Il pointe également du doigt les difficultés auxquelles sont confrontés les promoteurs notamment en matière d’obtention de permis de construire, mais aussi la pénurie de ventes de terres constructibles, ainsi que la crise de la Covid-19 qui a exacerbé les instabilités sur ce Marché.

Dans sa réponse à PINES, COHEN a tout d’abord rappelé que le marché du logement a connu de profondes mutations ces dernières années, de sorte que la période d’urgence a pris fin, et si la question de la planification a été abordée, il y a encore un écart dans le secteur de la construction : « l’État d’Israël a souffert d’une crise du logement au cours de la dernière décennie, qui résultait directement d’une demande largement supérieure à l’offre existante. Tandis que la planification a considérablement augmenté ces dernières années et a comblé le fossé sur ce plan là, il y a malheureusement toujours un retard dans la mise en œuvre. »

Pour illustrer son propos, il a notamment rappelé les chiffres du bureau en charge de la planification selon lesquels, entre 2016 et 2019, le nombre d’unités approuvées chaque année était supérieur au nombre d’unités fixé par les objectifs gouvernementaux.

« Ces chiffres montrent sans équivoque l’excédent constant de planification que les institutions de planification ont réalisé ces dernières années », avant de reprendre : »la construction dans les faits ne suivait pas les chiffres de la planification ; de fait, 140,000 logements sont approuvés chaque année, quand dans les faits, moins de 60,000 sont mis en chantier. »

COHEN a par ailleurs rappelé qu’en raison de différentes initiatives gouvernementales, notamment celle de « prix ciblé » (appartements dont les prix très en deçà des prix du Marché sont vendus dans le cadre d’une loterie soumise à de nombreux critères de participation), nombreux sont les promoteurs se retrouvant avec des invendus, notamment dans la Périphérie, en conséquence de quoi il convient d’y revoir la planification.

Il a également mis en garde sur la pénurie de terres qui menace l’État d’Israël et les générations futures : « l’État d’Israël n’a pas de réserves foncières pour les générations futures et nous utilisons des outils conçus pour des situations d’urgence depuis plusieurs années. Cela affecte la qualité de la planification et accentue l’incapacité de mettre en œuvre une planification de qualité, ce qui commence déjà à se faire ressentir sur le terrain aujourd’hui ».
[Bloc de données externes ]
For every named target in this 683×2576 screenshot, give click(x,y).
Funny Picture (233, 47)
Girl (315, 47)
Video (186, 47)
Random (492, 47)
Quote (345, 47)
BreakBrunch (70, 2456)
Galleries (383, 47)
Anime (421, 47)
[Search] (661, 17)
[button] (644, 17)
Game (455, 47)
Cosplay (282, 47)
Il dénonce notamment le fait que l’État a commercialisé dans le cadre de ce plan des terres dans des zones où il n’y avait pas de demande ; il convient donc selon lui de mieux planifier les constructions en mettant l’accent sur les zones à forte demande.

Nous nous sommes fixé un objectif de planification de 2.6 millions d’appartements d’ici 2040, pour la construction de 1.5 millions d’ici là. En d’autres termes, nous allons mobiliser toutes nos forces vives pour planifier 1.1 millions de logements en trop, plutôt que de nous demander comment diminuer ce nombre en repensant la planification de manière plus efficace et plus ciblée.

L’État, doit cesser d’inonder des zones pour lesquelles il n’y a pas de demande de logements inutiles ; de fait, ce manque de planification, a coûté des milliards de shekels à l’État ».